Forum Moderators: phranque

Message Too Old, No Replies

url not exist

still crawling by google

         

experienced

8:32 am on Aug 13, 2007 (gmt 0)

10+ Year Member



i am using mod rewrite in one of my website where by i have 25 directory and 1 pages inside all of them. everything is written. problem is google is crawling the pages does not exists. correct exp

domain.com/folder1/subfolder1/index.html
domain.com/folder2/subfolder2/index.html

but google got url like

domain.com/folder1/subfolder1/folder2/index.html
domain.com/folder1/subfolder1/folder2/subfolder2/index.html which is totally wrong and does not exist. and because everything is in mod rewrite, page open even after no page exist. i have only 50 pages in the site and google count reach till 147 pages indexed.

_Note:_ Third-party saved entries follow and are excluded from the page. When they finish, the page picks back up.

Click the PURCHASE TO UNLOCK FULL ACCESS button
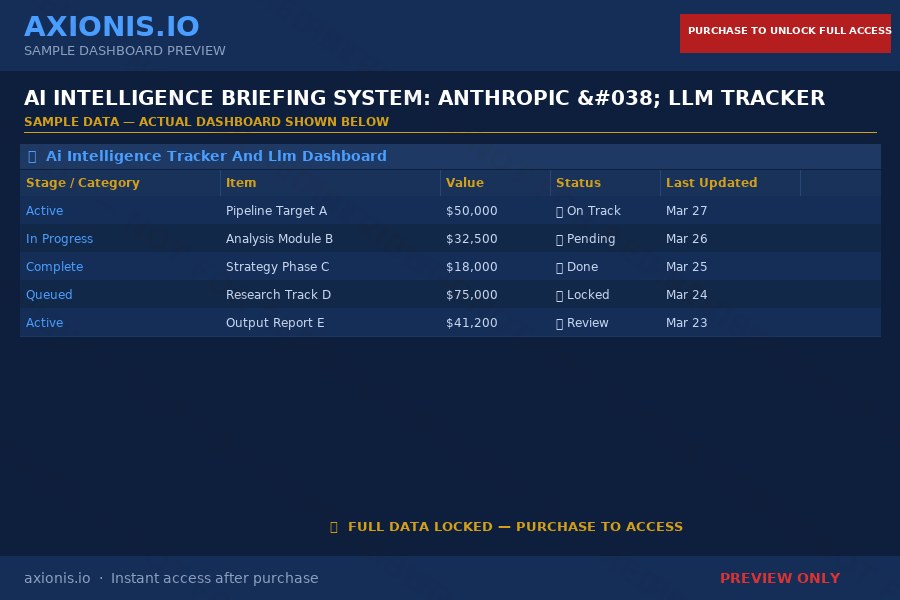900x600 pixels. tap(785, 32)

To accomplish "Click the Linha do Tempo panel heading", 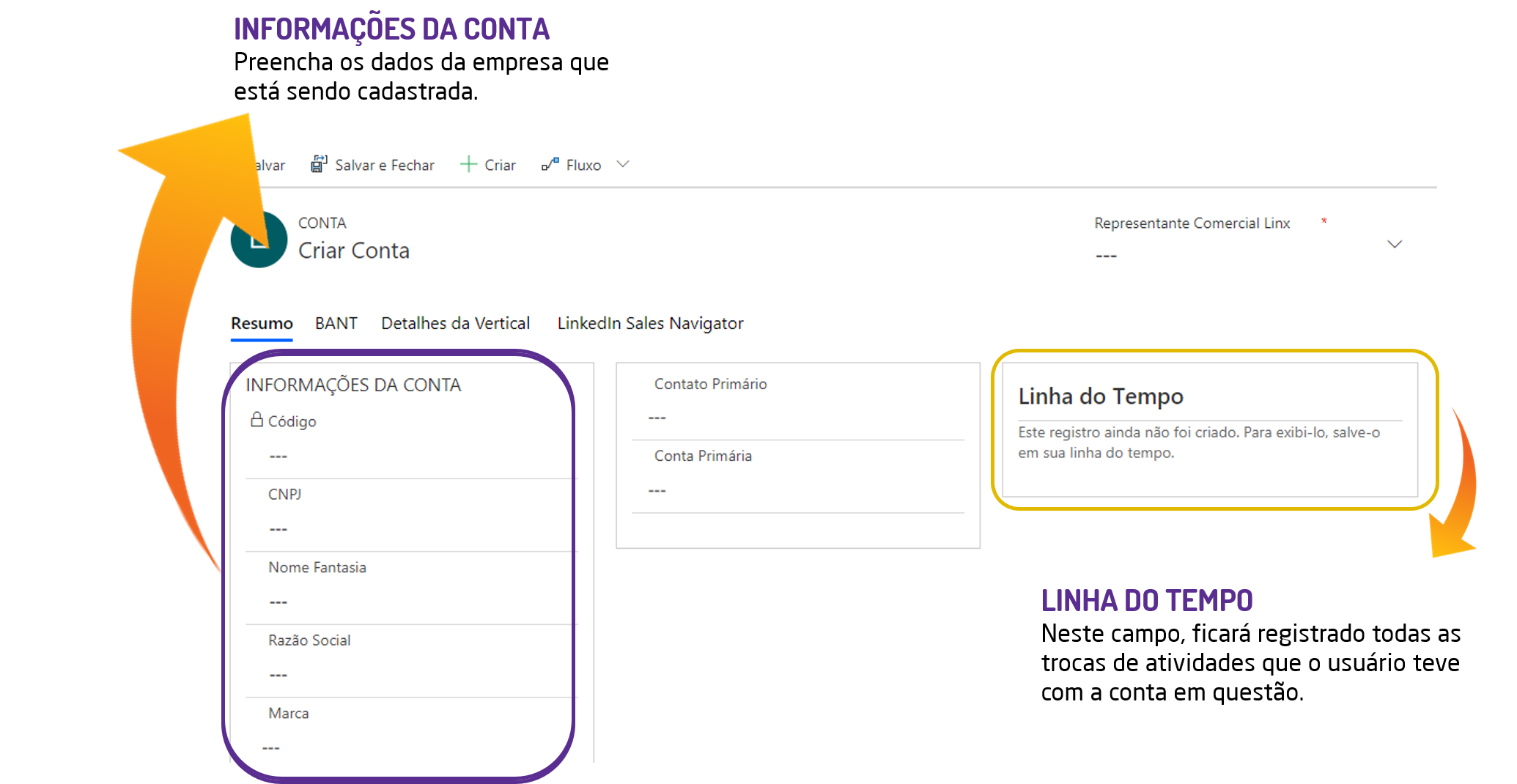I will click(1100, 396).
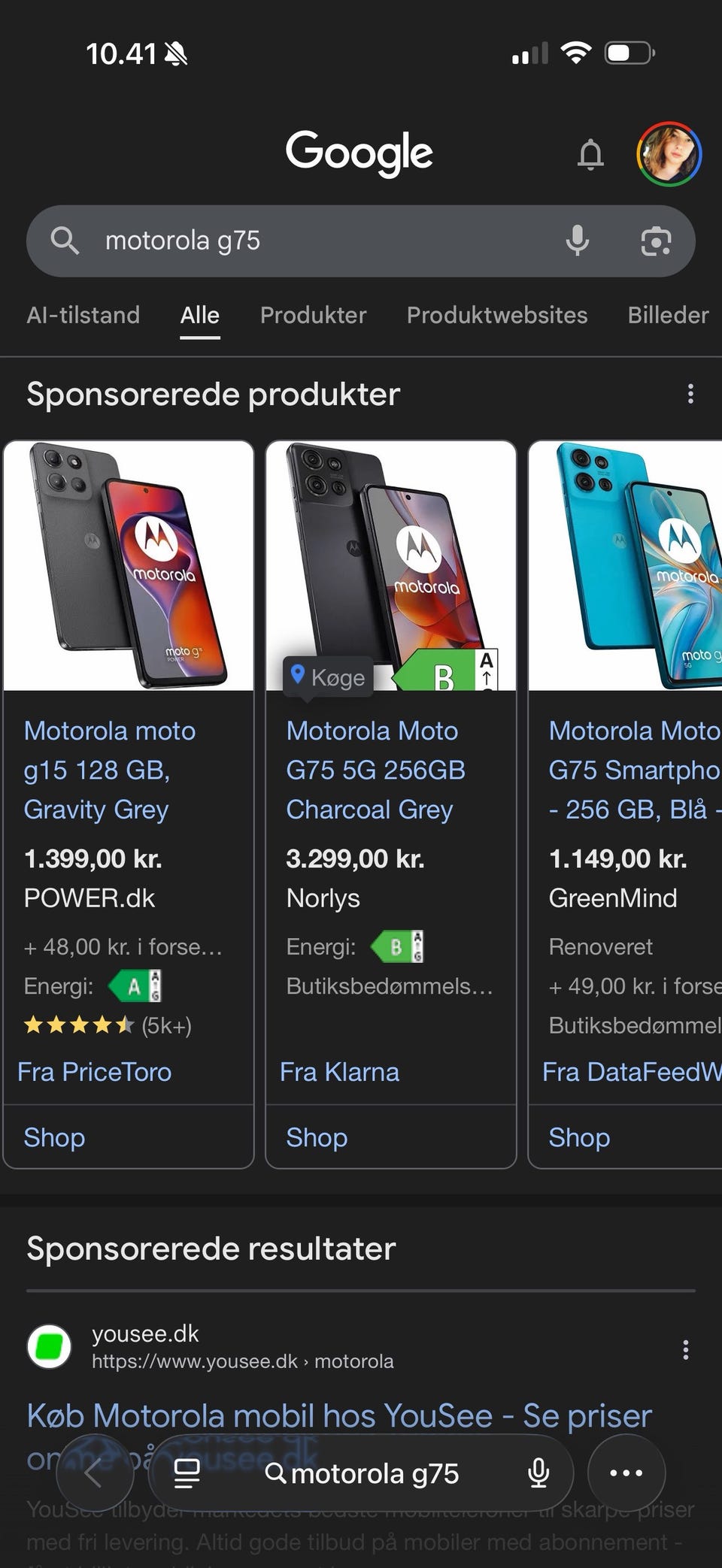Viewport: 722px width, 1568px height.
Task: Select the Billeder tab
Action: click(x=668, y=315)
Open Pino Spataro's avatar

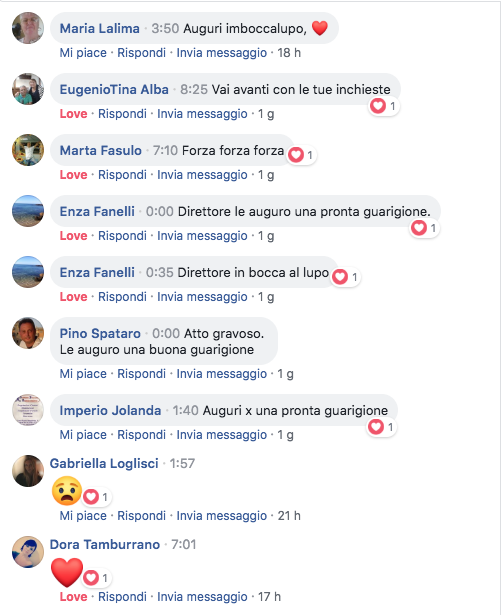click(28, 333)

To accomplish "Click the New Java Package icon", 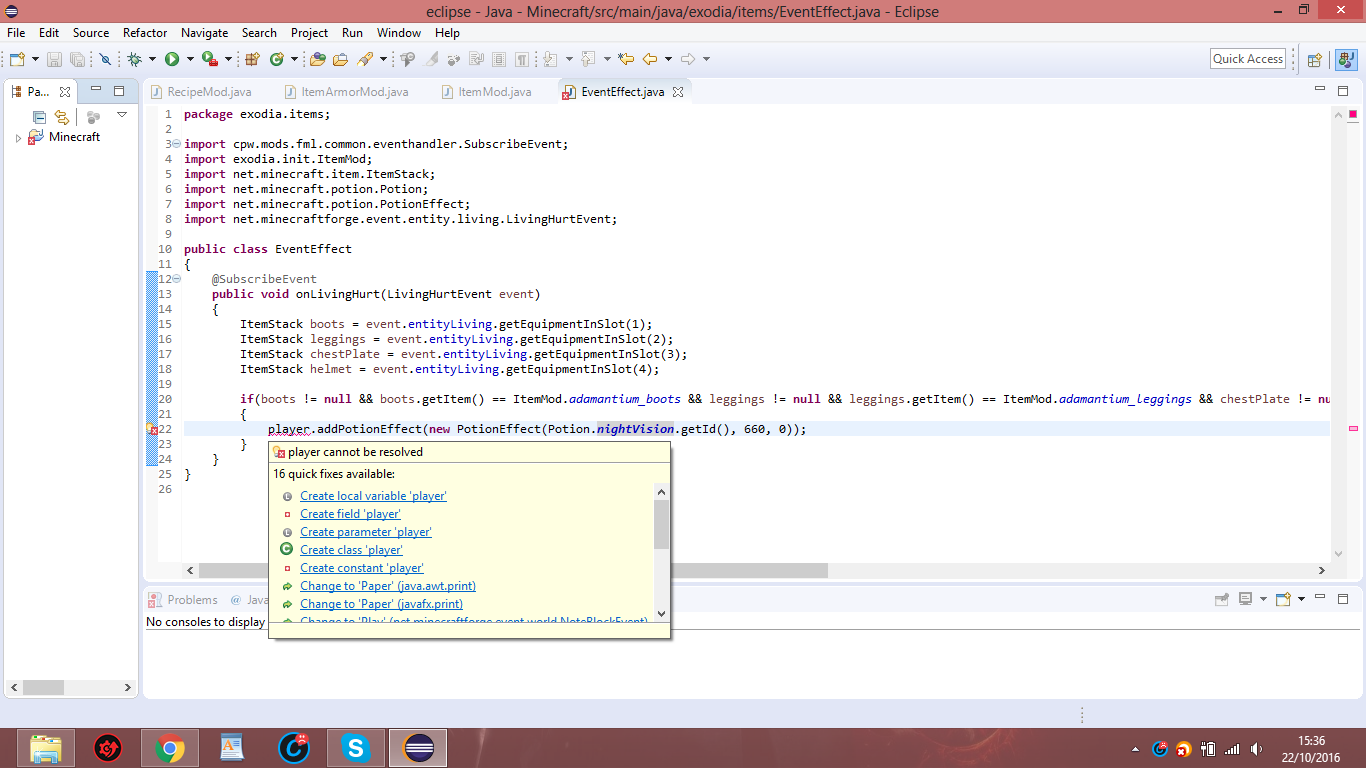I will 252,60.
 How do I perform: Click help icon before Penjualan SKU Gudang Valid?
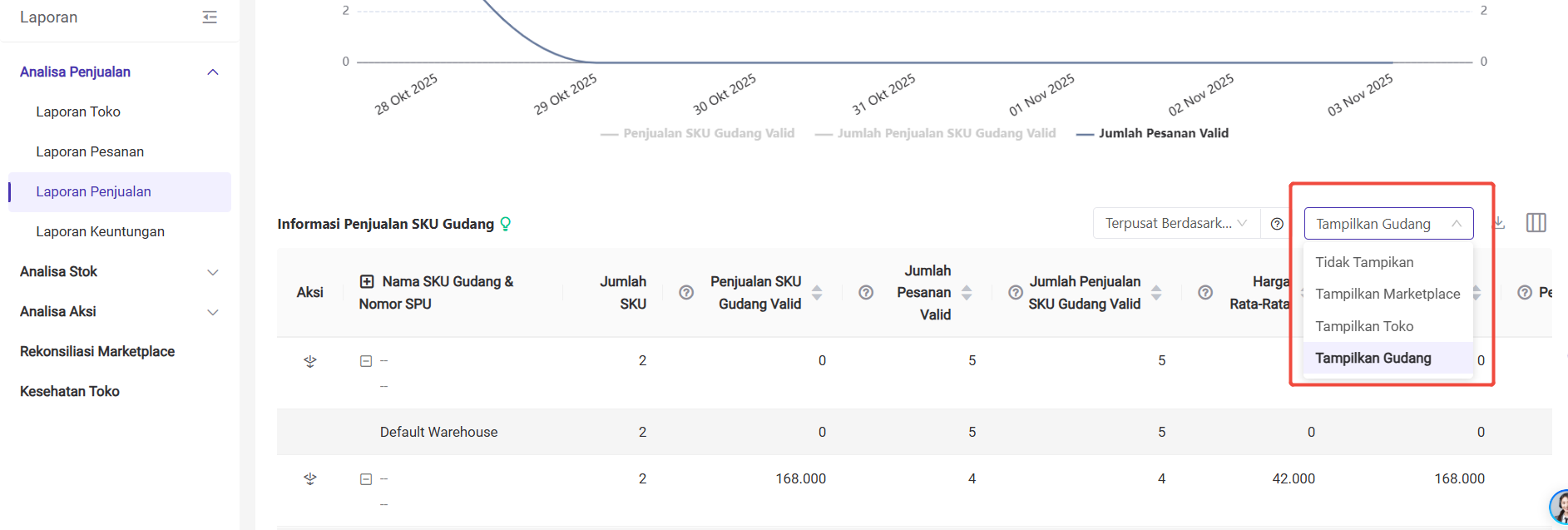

any help will be appreciated.

Although i have set a custom error page 404 pages but that does not work for these urls that works only on the file name not folder.

exp.

domain.com/folder1/subfolder1/folder2/ind11ex.html - error page
domain.com/folder1/subfolder1/folder2/su22bfolder2/index.html page opens.

experienced

11:28 am on Aug 13, 2007 (gmt 0)

10+ Year Member



anybody Pls..

jdMorgan

1:26 pm on Aug 13, 2007 (gmt 0)

WebmasterWorld Senior Member 10+ Year Member



  • i am using mod rewrite
  • google is crawling pages that do not exist
  • because everything is in mod rewrite, a page will open even when no page exists (More correctly, no *file* exists, but the page (the URL) does indeed exist, because it opens)
  • i have set a custom error page 404 pages but that works only on the file name not folder

    Looking at this list, I'd say you have a bug in your mod_rewrite code... But you did not post the code.

    Jim

  • experienced

    4:53 am on Aug 14, 2007 (gmt 0)

    10+ Year Member



    here is the code. I am not sre that i sud paste all this here or not. repeating the problem again like when i type a wrong folder name url opens but there is no as such file present. exaple wrong url

    correct
    domain.com/folder1/index.html
    domain.com/folder2/index.html
    domain.com/folder3/index.html

    wrong but page opens
    domain.com/folderrr1/index.html
    domain.com/folderrr2/index.html
    domain.com/folderrr3/index.html
    domain.com/folderrr1/folder123/index.html
    domain.com/folderrr1/folder374/index.html

    RewriteEngine on

    RewriteRule ^index.html$ index.php [L]
    RewriteRule ^aboutus.html$ aboutus.php [L]
    RewriteRule ^write-us.html$ write-us.php [L]
    RewriteRule ^list-your-business.html$ list-your-business.php [L]
    RewriteRule ^info.html$ info.php [L]
    RewriteRule ^advertiser-center.html$ advertiser-center.php [L]
    RewriteRule ^advertiser-login.html$ advertiser-login.php [L]
    RewriteRule ^featured-listings.html$ featured-listings.php [L]
    RewriteRule ^news.html$ news.php [L]

    RewriteRule ^toc.html$ toc.php [L]

    RewriteRule ^disclaimer.html$ disclaimer.php [L]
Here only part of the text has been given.